#### Short problem:
According to the interview passage, why did Marsden not want to write a history? Answer in one to three sentences.

We meet at the Ethiopian Embassy in Kensington, which is hosting an informal book launch. Marsden chats with staff in smooth-flowing Amharic, but British self-deprecations syncopate his sentences – sentences full of steely humility, exemplified by his response to my charge that Tewodros's story may not be his to tell.
"Because I'm not Ethiopian? I think a better charge is that the majority of sources are by Europeans. I mean, you can only use the sources you have! You long for more sources; I've tried to use, as much as possible, the Ethiopian sources and see him in an Ethiopian context. Erm, I feel perfectly qualified... I mean, I responded to it, I knew the context... erm, I just told it as I saw it, you know. Yeah. That's all."
I like Marsden's sincerity and slight abruptness, especially because his judicious crafting of Tewodros's fully Shakespearian life entitles him to indignation. Anyway, it got to the heart of things: "I'm not a historian and I didn't want to write a history. The story is extraordinary, and that's what I wanted to recreate."

#### Material supplied:
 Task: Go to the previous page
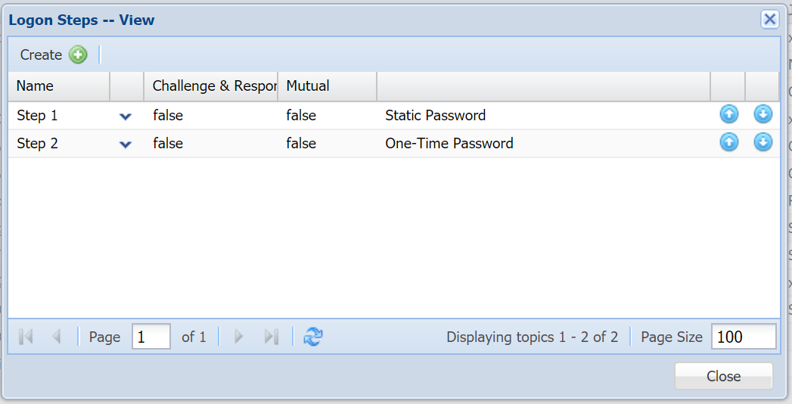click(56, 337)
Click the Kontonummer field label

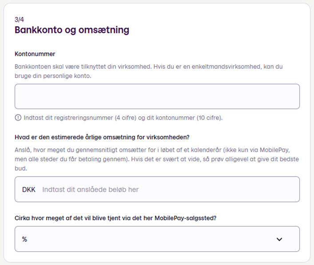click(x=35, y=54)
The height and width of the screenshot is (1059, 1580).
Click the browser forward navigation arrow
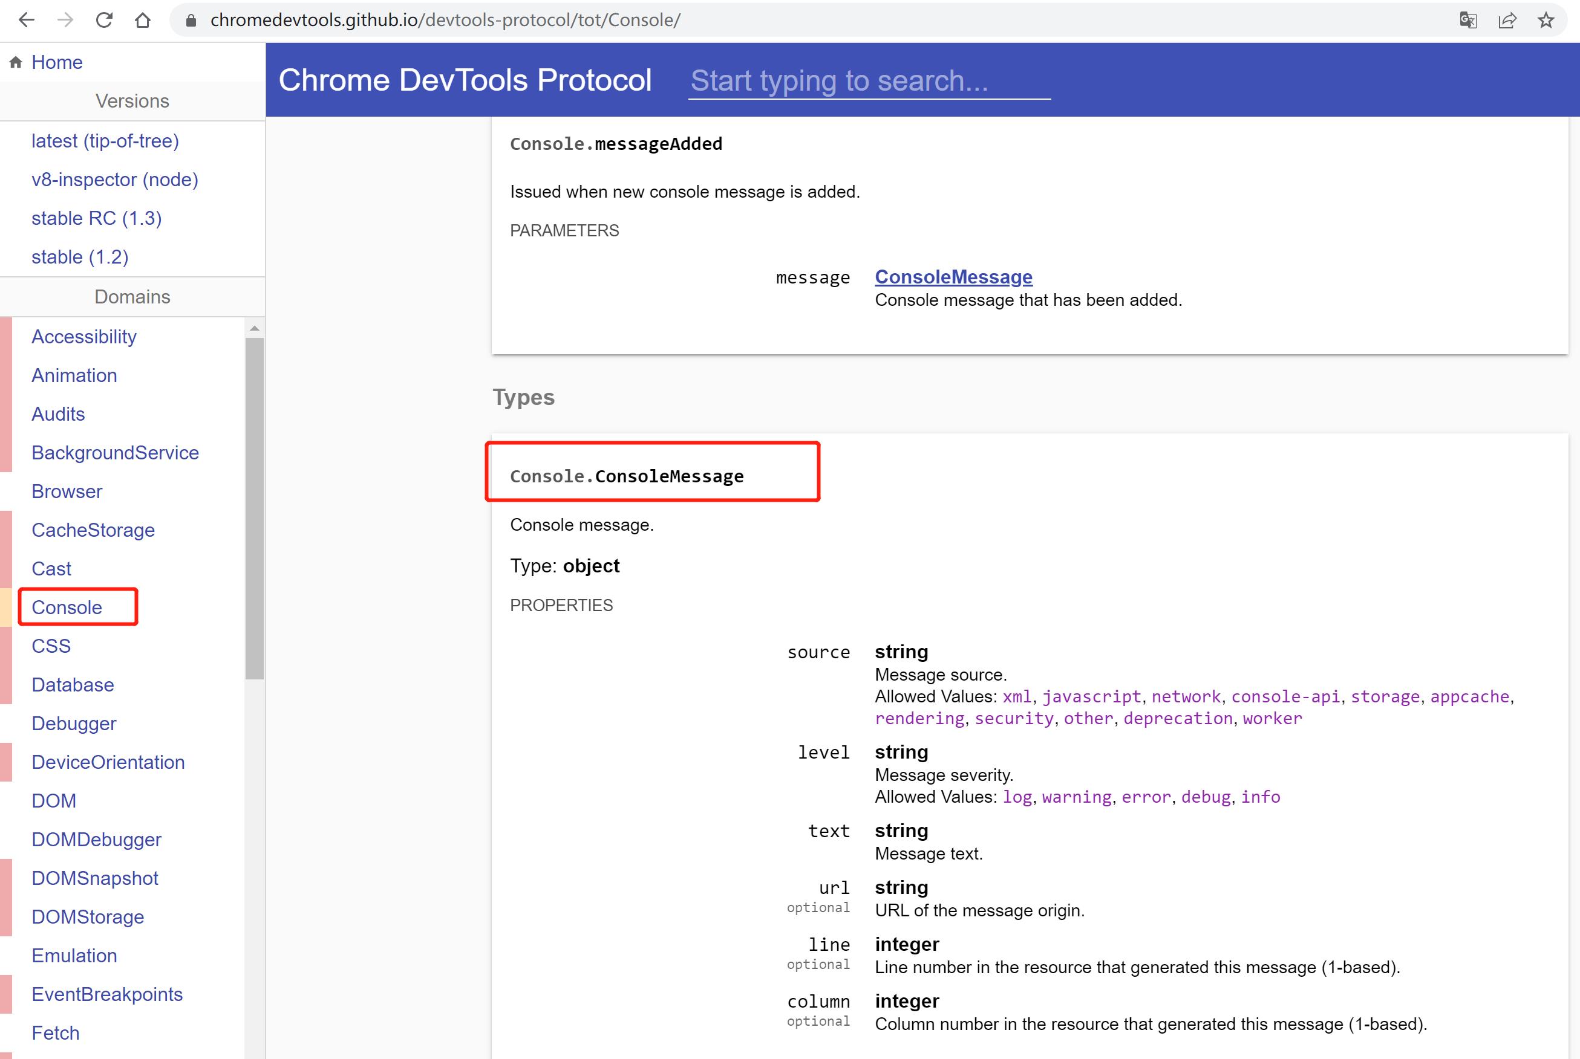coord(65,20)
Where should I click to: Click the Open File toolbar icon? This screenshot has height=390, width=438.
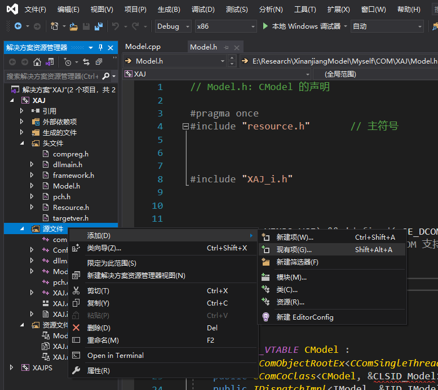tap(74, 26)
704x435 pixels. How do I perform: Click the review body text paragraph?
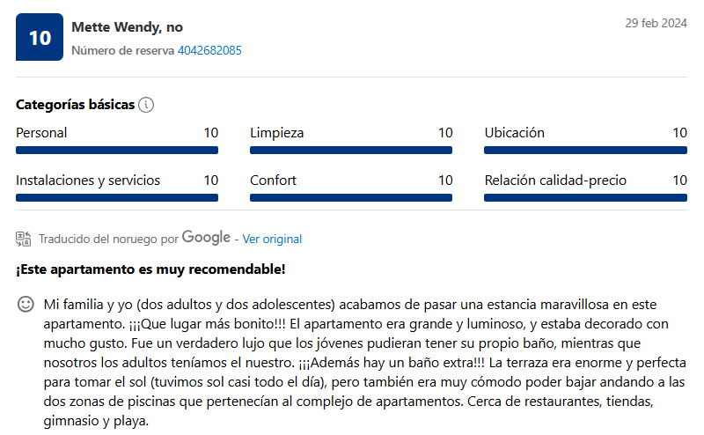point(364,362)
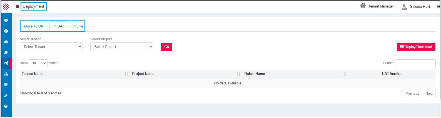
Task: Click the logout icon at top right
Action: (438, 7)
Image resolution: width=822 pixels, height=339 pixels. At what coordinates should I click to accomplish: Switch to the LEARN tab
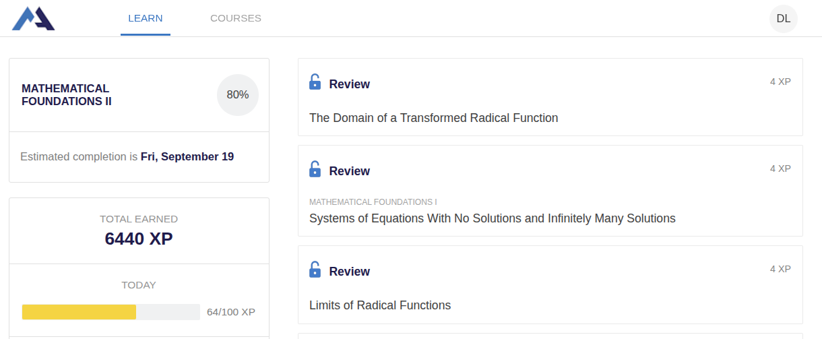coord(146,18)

#### Result of this task:
Marsden says he is not a historian. He found Tewodros's story extraordinary, and recreating that story was what he wanted to do.